[What is being asked] Please restate every entry exactly. Leave out the pictures.

[Material for the task]

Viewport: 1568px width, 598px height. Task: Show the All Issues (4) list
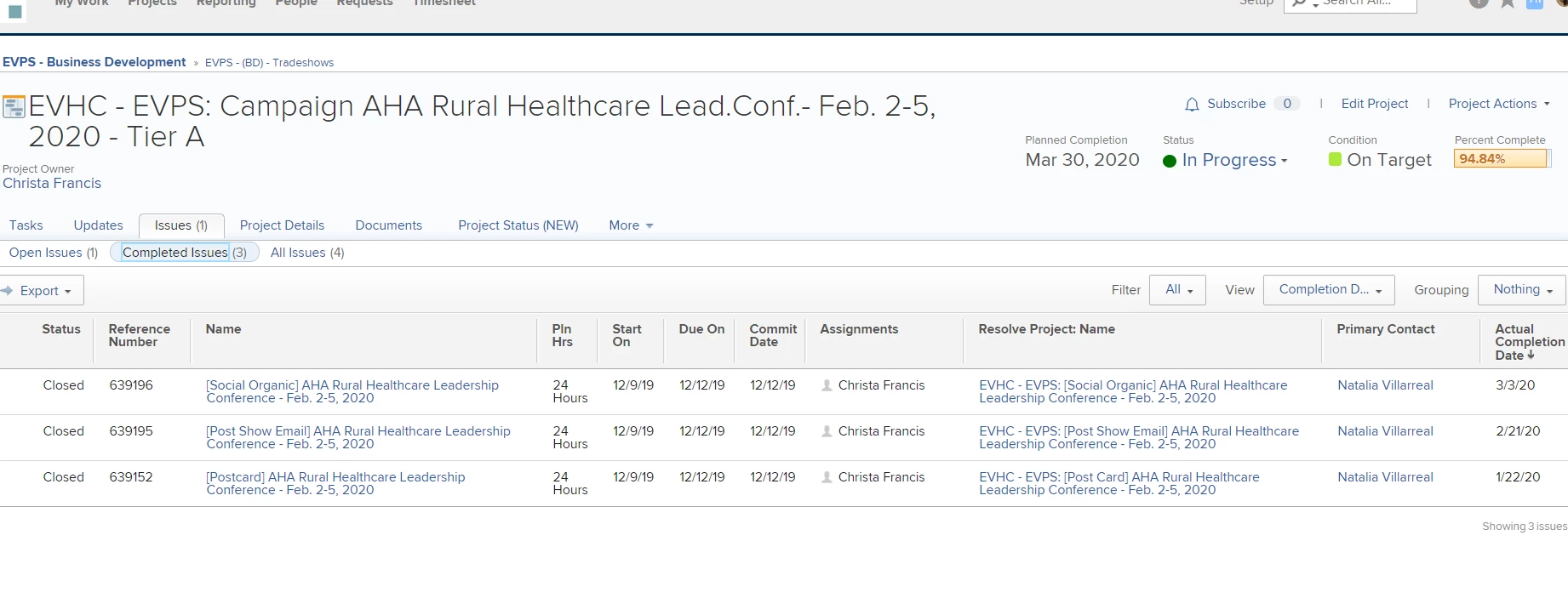[307, 253]
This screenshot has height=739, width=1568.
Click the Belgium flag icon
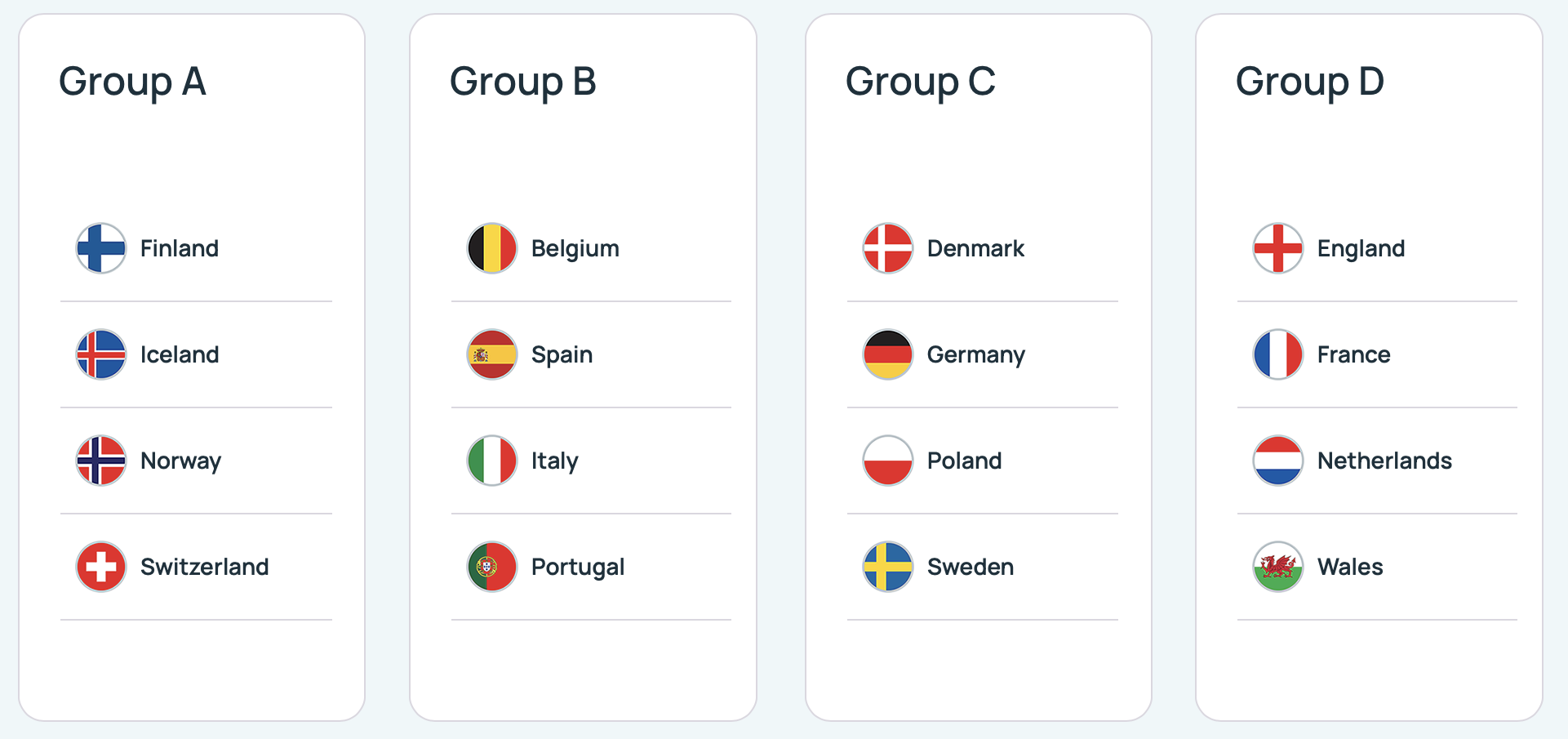click(492, 248)
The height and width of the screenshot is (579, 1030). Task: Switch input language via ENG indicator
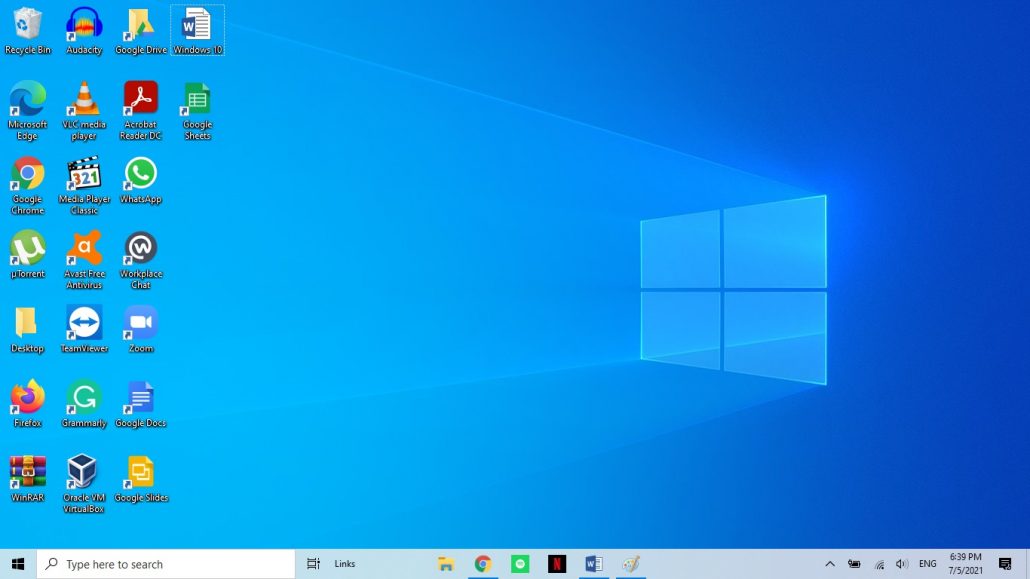(927, 563)
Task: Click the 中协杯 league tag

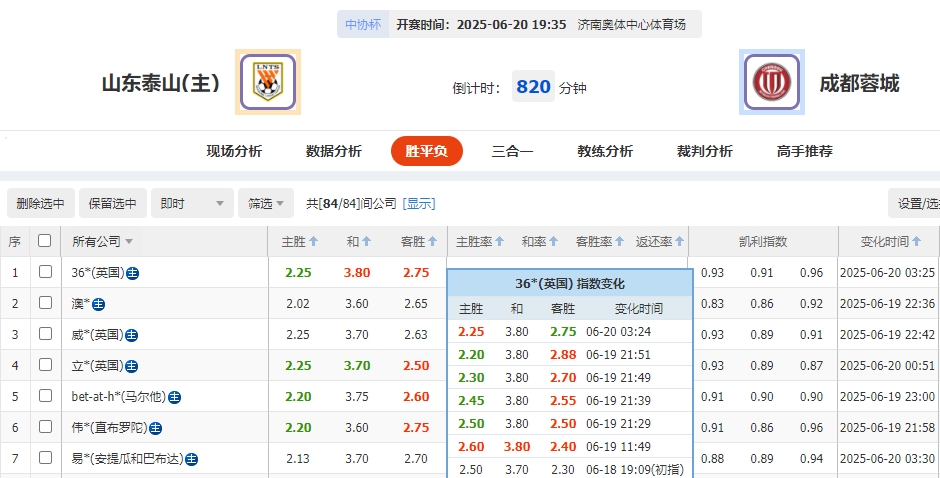Action: (x=362, y=25)
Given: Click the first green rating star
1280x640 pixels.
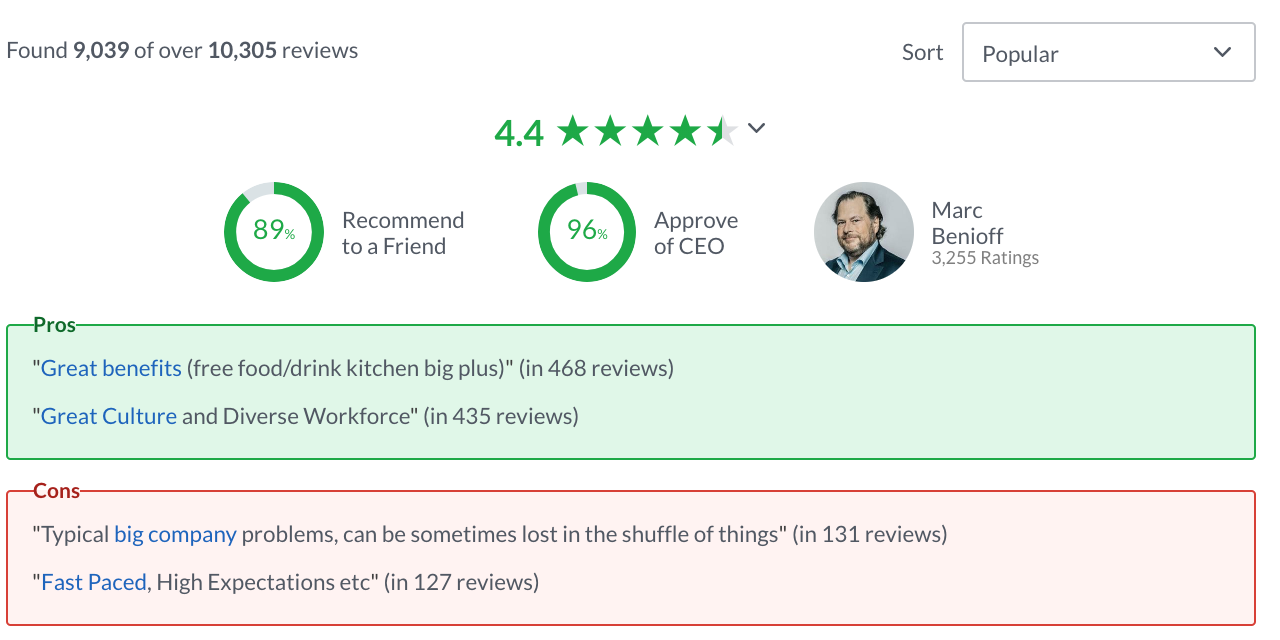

[Solution to this task]
Viewport: 1568px width, 598px height. Task: Show the All Issues (4) list
[307, 253]
This screenshot has height=739, width=1568.
Click the Belgium flag icon
click(492, 248)
The height and width of the screenshot is (579, 1030). Task: Switch input language via ENG indicator
(927, 563)
Task: Click the 中协杯 league tag

Action: (x=362, y=25)
Given: Click the first green rating star
1280x640 pixels.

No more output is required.